I have searched related issues and read the FAQ documentation but cannot get the expected help.

HAMA-DL-dev commented 1 year ago

I found what is the problem, and it was my mistake. The proposal file's each array was 'str', not <class 'np.array'>. After modify auto-annotation tool and re-made proposal_file.pkl, I succeed training model somewhat.

The next problem is that, when I run command $python tools/train.py configs/{my_configs} --validate, training process stops like below.

I set the variable 'videos_per_gpu = 1', 'workers_per_gpu=4'. Because I find the issue that mmaction2 do not support multi-batch testing for Spatio-temporal detection now. (link)

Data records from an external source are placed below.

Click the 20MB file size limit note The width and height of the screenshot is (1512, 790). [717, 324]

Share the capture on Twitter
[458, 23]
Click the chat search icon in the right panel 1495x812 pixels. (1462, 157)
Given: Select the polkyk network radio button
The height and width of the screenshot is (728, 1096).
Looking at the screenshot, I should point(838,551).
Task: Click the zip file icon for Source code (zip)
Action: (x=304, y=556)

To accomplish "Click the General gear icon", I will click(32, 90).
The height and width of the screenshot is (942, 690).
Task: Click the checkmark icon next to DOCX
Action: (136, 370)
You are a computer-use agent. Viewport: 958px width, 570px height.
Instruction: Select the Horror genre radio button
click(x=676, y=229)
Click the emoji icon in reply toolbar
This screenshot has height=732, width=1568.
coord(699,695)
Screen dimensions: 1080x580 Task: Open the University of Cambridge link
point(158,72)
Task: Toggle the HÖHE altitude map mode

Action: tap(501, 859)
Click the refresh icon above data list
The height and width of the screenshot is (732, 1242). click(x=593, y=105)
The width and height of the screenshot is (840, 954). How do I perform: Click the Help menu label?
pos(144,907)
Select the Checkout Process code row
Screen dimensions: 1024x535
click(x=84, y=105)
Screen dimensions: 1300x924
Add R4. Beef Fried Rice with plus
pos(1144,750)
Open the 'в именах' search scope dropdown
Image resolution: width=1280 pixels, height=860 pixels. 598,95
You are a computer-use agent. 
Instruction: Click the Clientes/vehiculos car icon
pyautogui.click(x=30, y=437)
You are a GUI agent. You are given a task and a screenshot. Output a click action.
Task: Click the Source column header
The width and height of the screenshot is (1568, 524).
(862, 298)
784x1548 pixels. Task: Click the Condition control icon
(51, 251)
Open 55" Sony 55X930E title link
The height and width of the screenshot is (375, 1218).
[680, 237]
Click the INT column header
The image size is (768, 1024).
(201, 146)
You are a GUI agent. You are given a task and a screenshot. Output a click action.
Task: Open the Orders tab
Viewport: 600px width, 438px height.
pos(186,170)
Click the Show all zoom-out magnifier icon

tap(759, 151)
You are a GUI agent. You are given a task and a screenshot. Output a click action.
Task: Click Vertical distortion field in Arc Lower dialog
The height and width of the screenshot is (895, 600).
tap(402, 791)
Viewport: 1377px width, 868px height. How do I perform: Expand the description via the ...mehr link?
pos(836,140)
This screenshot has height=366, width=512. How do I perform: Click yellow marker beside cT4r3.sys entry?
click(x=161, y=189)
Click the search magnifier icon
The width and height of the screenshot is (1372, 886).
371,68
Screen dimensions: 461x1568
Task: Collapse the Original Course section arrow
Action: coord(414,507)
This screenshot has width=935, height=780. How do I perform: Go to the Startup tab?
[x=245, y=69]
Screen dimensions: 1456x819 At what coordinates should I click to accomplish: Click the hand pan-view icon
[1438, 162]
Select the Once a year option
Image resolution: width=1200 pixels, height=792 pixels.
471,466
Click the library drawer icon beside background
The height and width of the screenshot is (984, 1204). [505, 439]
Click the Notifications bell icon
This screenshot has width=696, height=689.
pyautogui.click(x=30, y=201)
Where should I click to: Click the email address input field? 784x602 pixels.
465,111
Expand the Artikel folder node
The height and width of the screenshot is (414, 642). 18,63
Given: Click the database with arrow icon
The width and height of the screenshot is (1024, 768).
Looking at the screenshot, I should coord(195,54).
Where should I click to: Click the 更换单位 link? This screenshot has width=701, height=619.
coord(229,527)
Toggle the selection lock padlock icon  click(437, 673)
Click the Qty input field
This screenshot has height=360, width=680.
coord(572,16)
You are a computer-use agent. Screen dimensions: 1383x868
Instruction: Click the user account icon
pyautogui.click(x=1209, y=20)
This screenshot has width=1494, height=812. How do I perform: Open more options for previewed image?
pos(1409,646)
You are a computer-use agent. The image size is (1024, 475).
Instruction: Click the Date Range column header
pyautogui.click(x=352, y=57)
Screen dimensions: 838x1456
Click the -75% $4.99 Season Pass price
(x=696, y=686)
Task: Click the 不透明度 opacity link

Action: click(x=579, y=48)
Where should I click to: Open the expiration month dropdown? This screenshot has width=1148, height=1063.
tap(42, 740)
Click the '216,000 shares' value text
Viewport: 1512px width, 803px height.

Anyway, the error message is this.

I didn't set the variable det_score_thr, so I added the variable 'car_det_score_thr'. I paste my latest code for configs and dataset just in case.

code

my_custom_configs.py

"""
model setting from https://github.com/open-mmlab/mmaction2/blob/master/configs/detection/ava/slowfast_kinetics_pretrained_r50_4x16x1_20e_ava_rgb.py

    1. You need to generate frames at a higher fps (24 or 30), but annotate them at 1 fps
    2. For ann_file_train & ann_file_val, you should check the annotations on ur own, each line in the ann file should be: video_id, second_id, bbox [length is 4], action class id, person id
    3. You don't need to generate exclude files.
    4. The label file stores the map from action class id to action class name.
    The proposal file is the detection result of ur dataset organized as a dictionary, the key is 'video_id, second_id', the value is human bounding boxes.

"""

custom_classes=[1,2]
num_classes=len(custom_classes)+1

model = dict(
    type='FastRCNN',
    backbone=dict(
        type='ResNet3dSlowFast',
        pretrained=None,
        resample_rate=8,
        speed_ratio=8,
        channel_ratio=8,
        slow_pathway=dict(
            type='resnet3d',
            depth=50,
            pretrained=None,
            lateral=True,
            conv1_kernel=(1, 7, 7),
            dilations=(1, 1, 1, 1),
            conv1_stride_t=1,
            pool1_stride_t=1,
            inflate=(0, 0, 1, 1),
            spatial_strides=(1, 2, 2, 1)),
        fast_pathway=dict(
            type='resnet3d',
            depth=50,
            pretrained=None,
            lateral=False,
            base_channels=8,
            conv1_kernel=(5, 7, 7),
            conv1_stride_t=1,
            pool1_stride_t=1,
            spatial_strides=(1, 2, 2, 1))),
    roi_head=dict(
        type='AVARoIHead',
        bbox_roi_extractor=dict(
            type='SingleRoIExtractor3D',
            roi_layer_type='RoIAlign',
            output_size=8,
            with_temporal_pool=True),
        bbox_head=dict(
            type='BBoxHeadAVA',
            in_channels=2304,
            num_classes=3,
            multilabel=True,
            dropout_ratio=0.5)),
    train_cfg=dict(
        rcnn=dict(
            assigner=dict(
                type='MaxIoUAssignerAVA',
                pos_iou_thr=0.9,
                neg_iou_thr=0.9,
                min_pos_iou=0.9),
            sampler=dict(
                type='RandomSampler',
                num=1,
                pos_fraction=1,
                neg_pos_ub=-1,
                add_gt_as_proposals=True),
            pos_weight=1.0,
            debug=False)),
    test_cfg=dict(rcnn=dict(action_thr=0.002)))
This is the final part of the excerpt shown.